その庭を見つけたのは、ある春の午後だった。

高校からの帰り道。おれは手足を大きく振りながら、暖かく澄んだ空気のかたまりをシンシンかき分けて歩いていた。

横にはクラスメイトの牧谷くん。ダルそうに身体を揺らしながら、いかにも春らしい儚なげなメロディを口ずさんでいる。

おれは何も話さない。牧谷くんも話さない。だからあたりへ響くのは、牧谷くんのうすい歌声と、春風が草木を柔らかくなでる音だけだった。

「るるる」

「なんだいそれは」

「これはRAMONESのメロディなんだ。好きなんだよね。あたりの塵が炎になる気がして」

「へえ」

ふたたび沈黙ーーー頭上の空はすこし霞みがかって、うすい桃色の雲が楽しげに揺れていた。

商店街を歩いていると、パーソナルジムとうどん屋の間に小さな空き地を見つけた。空き地はちょうど畳三畳ほどのサイズだったが、奥が崖のような急斜面になっていて、その先に潜んでいる空間の広がりを感じさせた。

空き地を埋めていたのは雑草の山。しおれた黒っぽい緑と焦げた葉。ひどくみすぼらしい空き地にも関わらず、それは春の陽光のもとでむしろ誘惑的に、シラシラと妖しくきらめいていた。

へええ空き地なんてあるんだあ、まあどうでもいいかあ、と思い、先へ進もうとすると、牧谷くんが目を細めてひどく眩しそうに空き地を見ている。

「行こうぜ牧谷くん」

「なあ、ちょっと自分に正直になってみてもいいかな?」

おどすような調子で言うので、なにか重大な告白でもするのかと思い、一瞬たじろいだ。

空き地の雑草がわずかに風に揺れて不穏な音を立てる。おれはひと呼吸おいて、ゆっくりと頷いた。すると牧谷くんは真っすぐ伸ばした両手を頭上で合わせて、その場でグッと深く屈み込み「きゃほほい」と叫びながら空き地めがけて飛び込んだのである。

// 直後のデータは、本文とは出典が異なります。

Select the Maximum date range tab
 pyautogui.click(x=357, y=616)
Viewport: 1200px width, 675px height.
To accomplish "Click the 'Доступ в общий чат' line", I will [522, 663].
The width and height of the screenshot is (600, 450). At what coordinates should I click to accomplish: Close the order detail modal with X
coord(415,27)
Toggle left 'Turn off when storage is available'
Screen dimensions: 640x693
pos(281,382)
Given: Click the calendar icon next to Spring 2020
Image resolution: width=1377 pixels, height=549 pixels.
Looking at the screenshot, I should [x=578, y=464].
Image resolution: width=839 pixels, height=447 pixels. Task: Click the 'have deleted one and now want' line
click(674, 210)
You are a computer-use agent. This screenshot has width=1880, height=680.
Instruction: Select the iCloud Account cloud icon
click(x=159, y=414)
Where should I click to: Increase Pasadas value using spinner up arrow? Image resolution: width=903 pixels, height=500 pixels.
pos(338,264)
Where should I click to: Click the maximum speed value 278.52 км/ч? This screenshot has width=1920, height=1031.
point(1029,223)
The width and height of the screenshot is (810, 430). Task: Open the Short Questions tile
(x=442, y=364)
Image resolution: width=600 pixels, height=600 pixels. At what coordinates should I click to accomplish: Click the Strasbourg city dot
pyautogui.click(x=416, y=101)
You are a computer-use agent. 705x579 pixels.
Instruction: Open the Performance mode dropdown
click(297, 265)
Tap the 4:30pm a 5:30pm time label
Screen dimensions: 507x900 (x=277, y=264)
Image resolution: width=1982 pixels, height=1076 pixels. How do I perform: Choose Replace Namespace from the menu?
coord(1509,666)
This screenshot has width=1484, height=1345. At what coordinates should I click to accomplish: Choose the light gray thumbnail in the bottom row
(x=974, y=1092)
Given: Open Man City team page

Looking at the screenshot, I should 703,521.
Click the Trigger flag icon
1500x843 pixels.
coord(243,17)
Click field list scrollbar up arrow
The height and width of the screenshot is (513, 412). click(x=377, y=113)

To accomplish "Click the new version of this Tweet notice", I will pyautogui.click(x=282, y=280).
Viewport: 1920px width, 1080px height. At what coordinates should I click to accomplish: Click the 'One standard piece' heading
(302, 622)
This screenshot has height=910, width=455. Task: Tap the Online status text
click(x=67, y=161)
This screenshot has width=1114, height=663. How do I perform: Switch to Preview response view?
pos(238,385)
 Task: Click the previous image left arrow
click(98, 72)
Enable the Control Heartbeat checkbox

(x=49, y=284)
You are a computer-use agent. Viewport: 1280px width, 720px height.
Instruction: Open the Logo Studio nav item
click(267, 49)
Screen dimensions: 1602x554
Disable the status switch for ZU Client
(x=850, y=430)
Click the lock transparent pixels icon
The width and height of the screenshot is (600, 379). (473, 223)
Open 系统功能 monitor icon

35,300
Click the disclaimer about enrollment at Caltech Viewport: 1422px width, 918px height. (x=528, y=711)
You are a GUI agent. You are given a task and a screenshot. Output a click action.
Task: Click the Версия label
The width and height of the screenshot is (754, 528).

前方に向かって勢いよく飛び上がった牧谷くんは、身体をぴんと伸ばし両足をひらひらさせて、あっという間に崖まで到達した。そして右回りに回転し、白目をむいて、最後にホバリングのように浮遊したあと、崖の向こうへ一気に突っ込んで行った。

「アアア!」

牧谷くんはついに視界から消えてしまった。

崖の向こうから無数の草木がこすれる音。激しく舞い上がるするどい木の葉。雑草にきらめく陽光の乱反射ーーーやがて、むせかえるほど濃い花の匂いがおれの周りに流れ込んで来た。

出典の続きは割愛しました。